METAL DOWN UNDER
MA 15+ Animus Industries
Australia’s heavy metal scene never had a San Francisco Bay Area or the wintry plains of Norway. Like our multicultural heritage, it has a little bit of everything that’s emerged from almost everywhere, leaving fans with limited history outside stories passed down around pints at the local. After two years of scouring the country, writer/ director Nick Calpakdjian has brought the best tales together, to tell at least part of the history that makes up Australia’s heavy metal heritage.
Beginning way back in the late 1970s, Metal Down Under quickly sets the tone for an engaging look at the scene retold by people who played a pivotal role in its birth and existence. As record store owners talk about local musicians hanging out in their store and bands reflect on the early days, there’s an immediate sense of personality in the film. It’s this personality, or rather these personalities, that drive the film and accompany you on the journey through nearly four decades of music.
Everyone, whether they’re band members, journalists, managers or even fans, brings something unique to the table, not to mention a bunch of unexpected stories that will make you sit up and say, “I can’t believe that happened in Australia!” The sheer amount of archival footage that’s been dredged from bedrooms and broadcasters is an absolute highlight, and you get the impression that you’re watching something that hasn’t seen the light of day for more than a decade.

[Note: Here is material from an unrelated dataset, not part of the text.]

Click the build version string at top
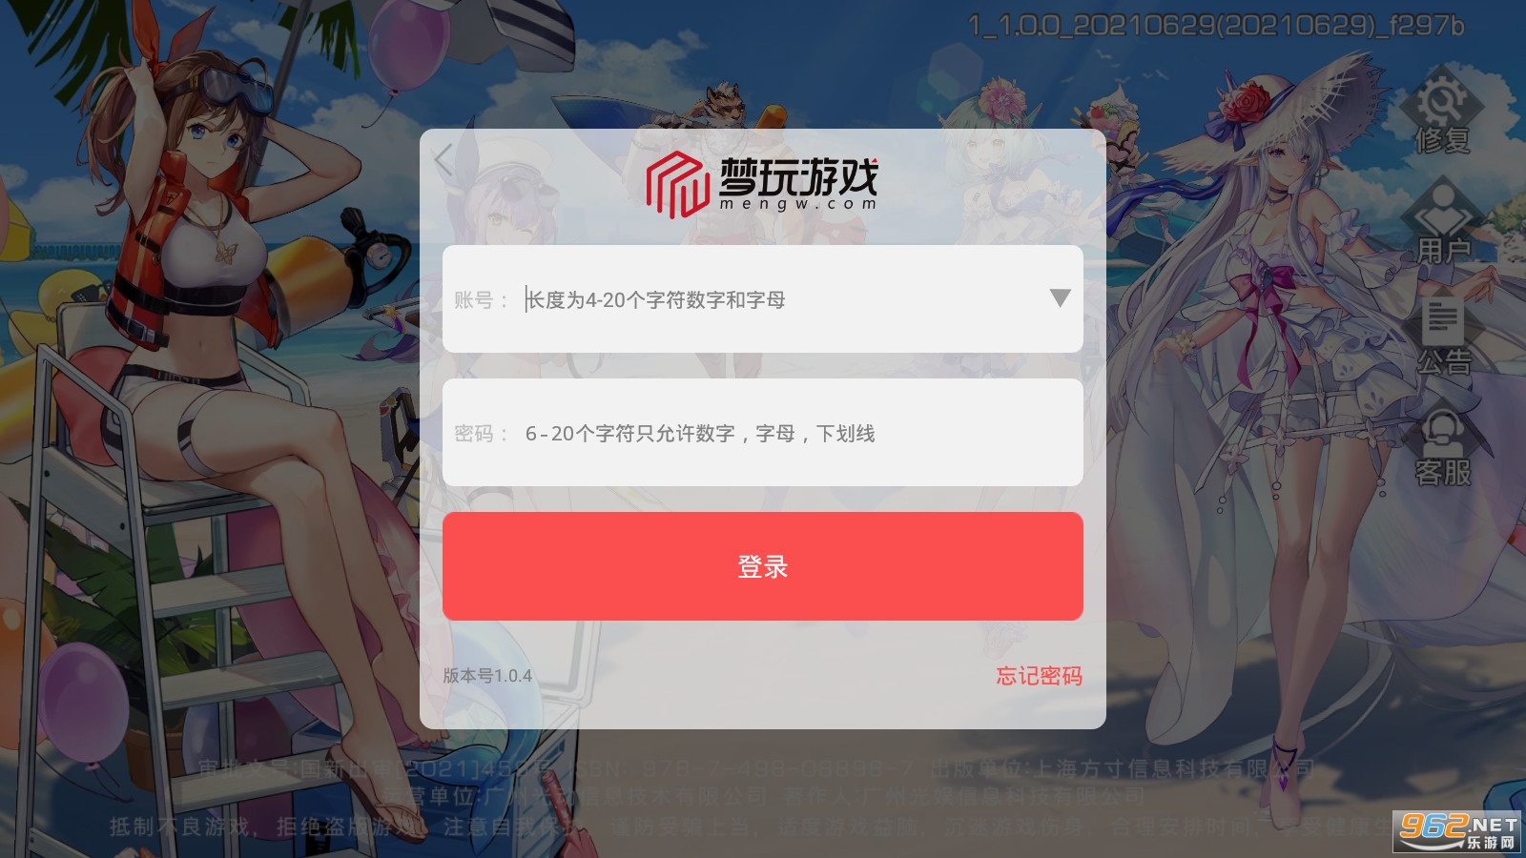Viewport: 1526px width, 858px height. tap(1215, 26)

But of course, this is a scene populated by larrikins, and like all good larrikins they’ve got more than a few epic yarns up their sleeves. As it turns out, Australian bands aren’t above breaking into radio stations and demanding the DJs play their records at gunpoint. And there’s something so endearing about seeing some of the biggest names in the local heavy music scene conducting interviews in pubs or at their day jobs.

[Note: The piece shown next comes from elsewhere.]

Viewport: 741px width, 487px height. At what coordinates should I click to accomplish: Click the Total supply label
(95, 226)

While the film spends the better part of its three- hour runtime talking about bands that broke the mould and helped define the local scene, it hands over a few minutes here and there to significant events like Metal for the Brain and the growing support of community radio. But they really don’t get the focus they deserve, as Metal Down Under is clearly focused on the bands.
Even so, Calpakdjian tries to cover all the bases while keeping the focus on the bands, wearing a few topics thin and confusing the overall point of the film. After a while the timeline falls apart, becoming a disjointed series of conversations thinly held together by general topics that often drift into uninformative band worship.
Of course like any documentary, there will be the post- screening rants about who or what wasn’t included. But bias aside, it’s hard to ignore the lack of women in the film. This was an excellent opportunity to break down the gender stereotypes, but with just three female appearances, it also feels like a wasted opportunity.
With no coherent timeline, it’s difficult to work out what Metal Down Under is trying to achieve. Nevertheless, the stories it brings together are significant enough to leave you with a partial understanding of a music scene that’s been largely ignored by many, but sorely adored by a dedicated few.